«Культурная контрреволюция» Стрекаловского: Памяти Виталия Скнара

02.10.2019 17:01|ПсковКомментариев: 0

«Эхо Москвы» в Пскове (102.6 FM) представляет авторскую программу Юрия Стрекаловского «Культурная контрреволюция». Псковская Лента Новостей публикует текстовую версию выпуска программы.

Говорить о культуре всегда было делом, культуре противном.
Теодор Адорно.

Здравствуйте, уважаемые слушатели «Эхо Москвы» в Пскове в эфире «Культурная контрреволюция» и Юрий Стрекаловский, ее ведущий.

Вот после этого бодрого вступления, которое полгода назад мы придумали и которое звучит перед каждой передачей, даже не знаю как говорить о том, о чем сегодня собираюсь. Потому что хотел говорить о совсем другом, и, хотя передача – по замыслу - некий «культурный обзор», но жизнь вносит свои коррективы, порой печальные.

Я уже несколько дней под сильнейшим впечатлением и не могу от него отделаться, от печального события, которое меня коснулось, - смерти моего хорошего знакомого и не последнего человека в нашем городе, настоятеля церкви Успения Божьей Матери от Парома. Для тех, кто не очень хорошо ориентируется — это очень красивая церковь рядом с Ольгинским мостом, где кованая птица вечно и всегда сидит на кресте, и когда она оттуда улетит, произойдет что-то плохое, так говорят.

Протоиерей Виталий Скнар умер в воскресение, 15 сентября, вчера мы его похоронили. Это событие, о котором я хотел бы сказать в сегодняшней передаче. Не потому, что это был мой знакомый, когда-то друг, а потому, что это настоятель одного из крупнейших храмов нашего города, одного из шедевров псковской средневековой архитектуры. Храм этот впервые упоминается в 1444 году, а в том виде, в котором он сейчас существует, он в целом сложился уже в начале 16 века, в 1521 году и с незначительными перестройками дошел до нашего времени.

Надо сказать, что мы в Пскове избалованны, и, находясь в контексте нашего необычного города, порой не понимаем, не осознаем, чем мы обладаем. Архитектура такого уровня у нас почти рядовая, но если бы такой храм как Успения от Парома находился где-то в другом месте, то он был бы главной городской жемчужиной, туда ходили бы толпы туристов и вокруг него происходила бы какая-то особая жизнь. Словом, нам с одной стороны везет, с другой - мы не ценим того, что имеем. И, в частности, нам нужно понимать, что настоятель такого храма, каким является Успение от Парома, одного из крупнейших и прекраснейших в нашем городе, - это должность, которая имеет, мягко говоря, отношение к культуре и очень важно, кто эту должность занимает, что за человек. Это ничуть не менее важно, чем, например, директор театра или художественный руководитель филармонии.

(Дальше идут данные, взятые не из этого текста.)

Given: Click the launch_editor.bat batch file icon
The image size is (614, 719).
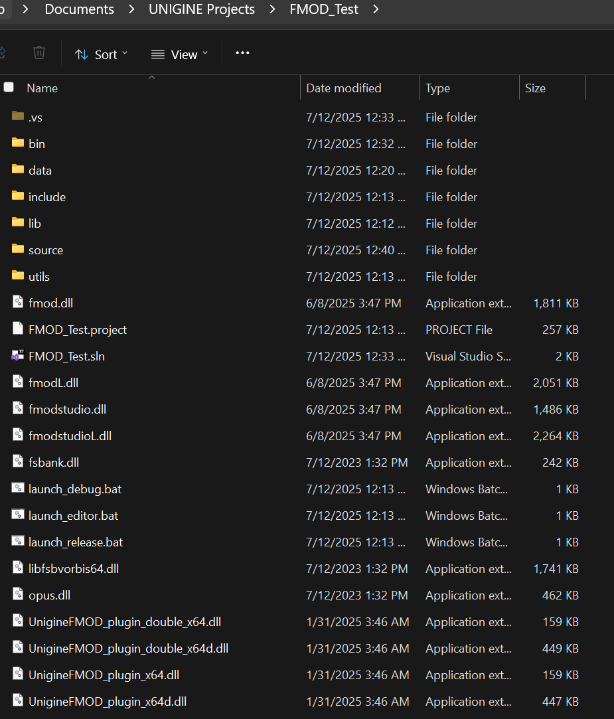Looking at the screenshot, I should point(18,515).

Мы с отцом Виталием познакомились 20 лет назад, в конце 1990 годов, а именно в 1999 году, когда он совсем молодым священником, - ему было 26 лет - стал настоятелем этой церкви, а мою хорошую подругу, которая вместе с отцом Виталием работала в Псковском духовном училище, преподавала музыкальные теоретические дисциплины, пригласили быть там регентом. И в течение нескольких лет я был прихожанином этого храма и пел там в хоре. Так мы познакомились.

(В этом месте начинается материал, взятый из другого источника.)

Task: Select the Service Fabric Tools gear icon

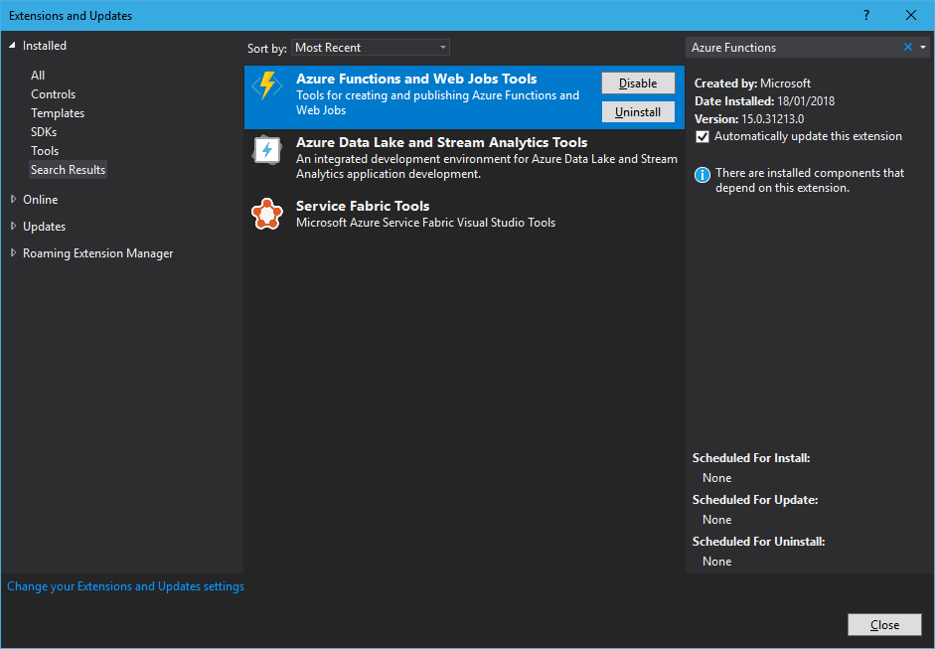Action: (267, 215)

Я бы не хотел, чтобы передача превратилась в некролог, но пару слов о покойном отце Виталии нужно сказать. Это был человек весьма образованный, он преподавал богословские дисциплины в Псковском духовном училище, сам был выпускником Санкт-Петербургских духовных школ. О нем говорили (и его можно было видеть в этом качестве), что он человек очень добрый, несколько неорганизованный (мне кажется, он никогда в жизни никуда не пришел вовремя), но при этом нужно сказать, что у него было два чрезвычайно важных на такой позиции настоятеля древнего и очень ценного храма качества. Во-первых, он был человеком принципиальным - при всей своей доброте. И надо сказать, что он никогда не сделал ничего подлого, чего, вероятно, от него когда-то ждали. Например, когда в недоброй памяти время, было судилище над отцом Павлом Адельгеймом, то единственный, насколько я помню, клирик Псковской епархии, который отказался принимать в этом участие — был как раз отец Виталий.

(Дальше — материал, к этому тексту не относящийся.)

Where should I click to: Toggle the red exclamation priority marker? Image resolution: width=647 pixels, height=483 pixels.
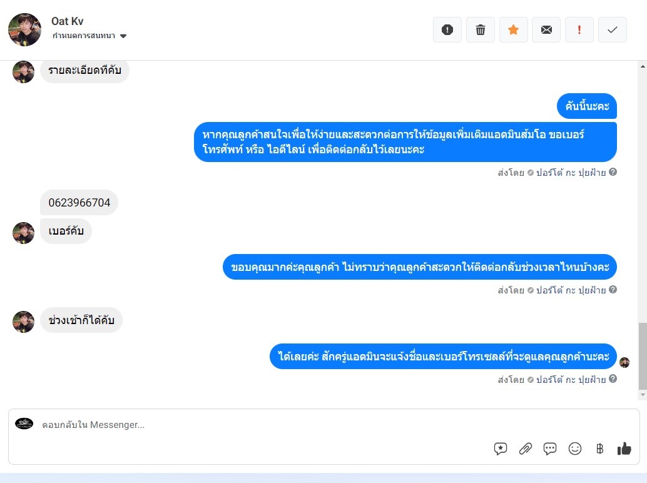pyautogui.click(x=579, y=29)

Когда разоряли Мирожский монастырь то же самое происходило. Он просто сказал — я не буду в этом участвовать и подписывать ничего не буду, и голосовать не буду. И надо представлять ситуацию в Русской церкви, чтобы понять, насколько это сложно – так сделать. Потому что священник у нас - это человек, обремененный семьей и у него никаких других возможностей для заработка, кроме как кормления от престола нет. И ты очень зависим от церковного начальства. Сказать церковному начальству: «нет, потому что это идет поперек совести», а у тебя нет никаких «спасательных кругов»: ты не священник, который одновременно врач или профессор в институте, ты лишь от алтаря кормишься. Вот такая принципиальность и отвага дорого стоит и говорит о серьезных человеческих качествах, достойных. Слава Богу тогда, благодаря заступничеству прихода, отцу Виталию ничего не было, хотя, конечно, никакой карьеры церковной он не сделал, и всю жизнь прожил очень бедно по нынешним-то мерках. Он умер в 46 лет, у него осталось пятеро детей, и когда мне рассказывают про каких-нибудь попов на мерседесах и страшно богатых, мне достаточно представить его детей и вдову, чтобы эти глупости перестать слушать.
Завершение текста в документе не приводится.